The Teflon membrane was tested to ensure that it was capable of blocking the passage of ferrous iron ions as well as hydrogen peroxide, the two components of Fenton's oxidation solution. Individual aqueous solutions of ferrous iron and hydrogen peroxide were allowed to stand in the apparatus for a 24 hour period. The opposing reservoir was filled with water and at the end of the testing period, the water-side solution was tested for the presence of the respective component.
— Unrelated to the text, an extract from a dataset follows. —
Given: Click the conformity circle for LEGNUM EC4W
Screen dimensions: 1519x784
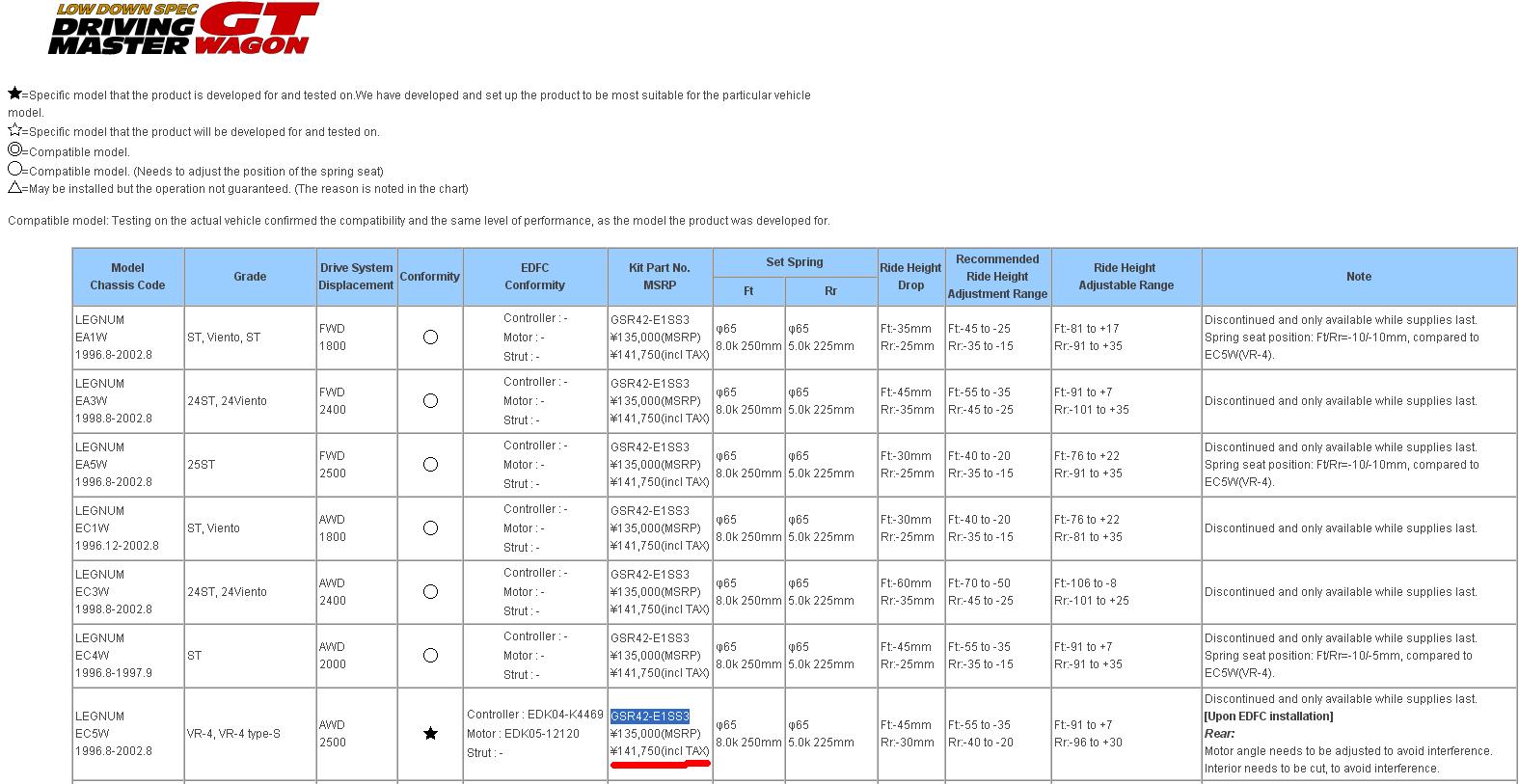Looking at the screenshot, I should [x=430, y=656].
The presence of iron or hydrogen peroxide was tested by adding to the solution a salt that would result in the formation of precipitate in combination with the component of interest. As displayed in Table 5, the salts added to the hydrogen peroxide-based test and the ferrous iron-based test were FeSO₄.7H₂O and NaHCO₃respectively. The addition of the salt did not evolve a precipitate in either case and therefore no transport of hydrogen peroxide or iron was taking place across the membrane boundary. Therefore, in a test involving Fenton's oxidation solution, the components are restricted to the reservoir that they were initially poured into and would not contaminate the solution in the other reservoir.

TABLE 6

Transport of Fenton's Oxidation Solution Components

Apparatus - Isolated Solution Transport Testing for Teflon Membrane

Solution
Additive
Reaction
Conclusion

30% H₂O₂in 18
FeSO₄•7H₂O
No Reaction
No Transport

MΩ E-Pure Water

FeSO₄•7H₂O
NaHCO₃
No Reaction
No Transport

MTBE Transport into Fenton's Oxidation

Having proven that MTBE can pass through the pores of a particular hydrophobic polymer membrane while preventing the passage of iron ions and hydrogen peroxide in solution, tests with MTBE in being removed from one reservoir to be remediated in the other were conducted. A 1000 ppm solution of MTBE was prepared and poured into the assembled apparatus with a membrane loaded. An iron solution was created and hydrogen peroxide was added to it. Samples were drawn over the course of thirty minutes as well as at the end of longer periods of time. The test allowed a comparison of the transfer characteristics of the membrane with and without degradation of MTBE. It also allowed an investigation of attack on the membrane surface by the oxidizing solution as MTBE entered into the remediation solution.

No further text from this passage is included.